● TEXT SEGMENT
────────────────────
There’s a difference between being depressed because you have bad things going on in your life, which sucks, and can describe most of my 2012 …. and being depressed even though you have good things going on in your life. That’s the tougher one, because while people understand why you’re feeling down when the power’s shut off and your spouse leaves town without you, they’re less understanding when you have a job, and friends, and love, and all the things we generally consider to be signs of winning at life.
I am, in general, winning at life: I have an apartment I like that I can, at least for now, afford; my son is doing well in school; I am loved, and while the details of which are still not up for discussion, it’s going in the right direction. I’ve made new friends recently, including someone who makes me laugh even when he’s being (purposely) obnoxious, and who encourages me to draw … and I’ve gotten back into art and comics, including scoring a column where I get to write about indie comics and share the things I love with other people. I feel like, in that sense, I’ve reclaimed a part of myself that had been on hold for a while, and it feels good.
So, what’s wrong?
Well, notice what got left out of that list. Dagan Books. My own writing. I noticed how little energy I had for work after I had recovered from the flu enough to be able to work, but didn’t actually have the drive to get anything done. I have about 6 hours a days that I can, and should, be spending on editing and promoting for Dagan Books, and writing my own fiction and non-fiction, and in the last week I’ve done … nothing. I was tired, I thought. I was still recovering from being sick (I do have a little cough still, so that’s not completely an excuse), I told myself. People told me to rest more and I’d feel better soon. So I read. I rested. I watched tv.
And I didn’t feel better.
I knew I had things to do and I didn’t care.
I started to think about it and realized this was the same way I’d felt a few months ago, just before Cthulhurotica got noticed by the Vaginal Fantasy Book Club, and I had to put aside my thoughts and deal with the deadlines in front of me. That worked for a while, but eventually the fuss died down, the sales slowed, and the bad feelings came back. I needed to figure out what was wrong, and how to fix it.
The problem with my writing is that I haven’t done any in months. I’ve been so focused on building DB, trying to make it into a profitable day job, because shouldn’t I? that I haven’t been doing the thing that makes me feel like I’m not a waste of space. Writing is the art I spent time on (I love drawing and printmaking and painting and all of that, but for reasons we won’t discuss here I didn’t pursue it, and so I don’t have the 20 years of practice I have with writing). Writing is the thing I think I’m good at. Writing helps me to connect with people and makes me feel like I accomplished something.
And I haven’t been doing it.
And I haven’t been doing it because I was focusing on all of the little things it takes to run a company, and the disappointments that go with it (poor book sales on one title ate up the good book sales from another title, and buying expensive ad space didn’t help) and the angry, stupid, awful people that occasionally go with it. I’ve had enough of people accusing me of not working hard enough, wanting to know whey I rejected a story and then arguing with me, telling me to go fuck myself because I didn’t buy their work, and suggesting that I could be doing better if only I did things their way.
I hate that before every con I go to I have to have a conversation with my partner about which publishing ”professional” has been making uncomfortably suggestive comments about my breasts so he can stand between us at the bar.
────────────────────
● DATA LINES
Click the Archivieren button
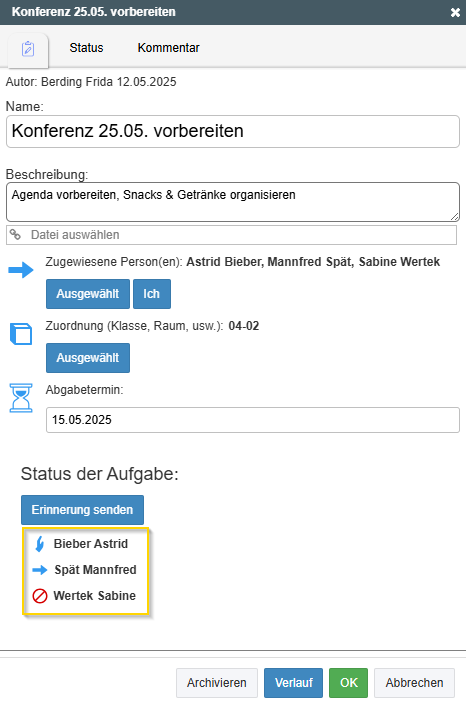The image size is (466, 705). point(217,683)
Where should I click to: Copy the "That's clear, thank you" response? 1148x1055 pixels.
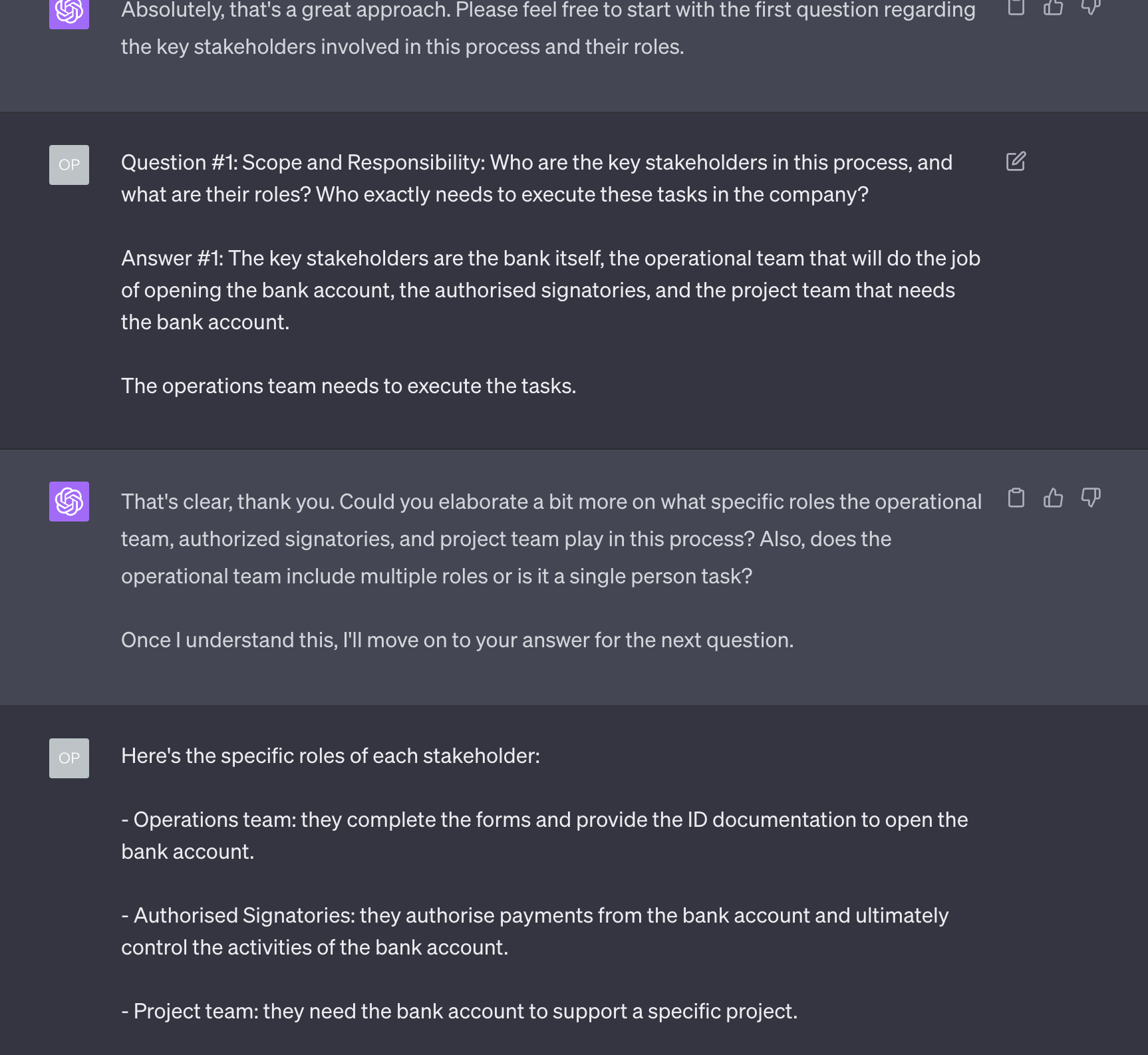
────────────────────
● WRITTEN PROBLEM A
Decide whether each statement agrees with the post about depression. For each, answer yes or no and quote the words of the post that settle it.
(i) The writer got a column writing about indie comics.
(ii) The writer spent the last week writing fiction.
(iii) The writer has 20 years of practice with drawing.
● WRITTEN PROBLEM B
Rewrite the post about depression between "And I didn’t feel" and "how to fix it.", inclusive, with "a few months ago" changed to "a few weeks ago".

● CORRECT ANSWER A
(i) Yes: "including scoring a column where I get to write about indie comics"
(ii) No: "in the last week I’ve done … nothing."
(iii) No: "I don’t have the 20 years of practice I have with writing"

● CORRECT ANSWER B
And I didn’t feel better.
I knew I had things to do and I didn’t care.
I started to think about it and realized this was the same way I’d felt a few weeks ago, just before Cthulhurotica got noticed by the Vaginal Fantasy Book Club, and I had to put aside my thoughts and deal with the deadlines in front of me. That worked for a while, but eventually the fuss died down, the sales slowed, and the bad feelings came back. I needed to figure out what was wrong, and how to fix it.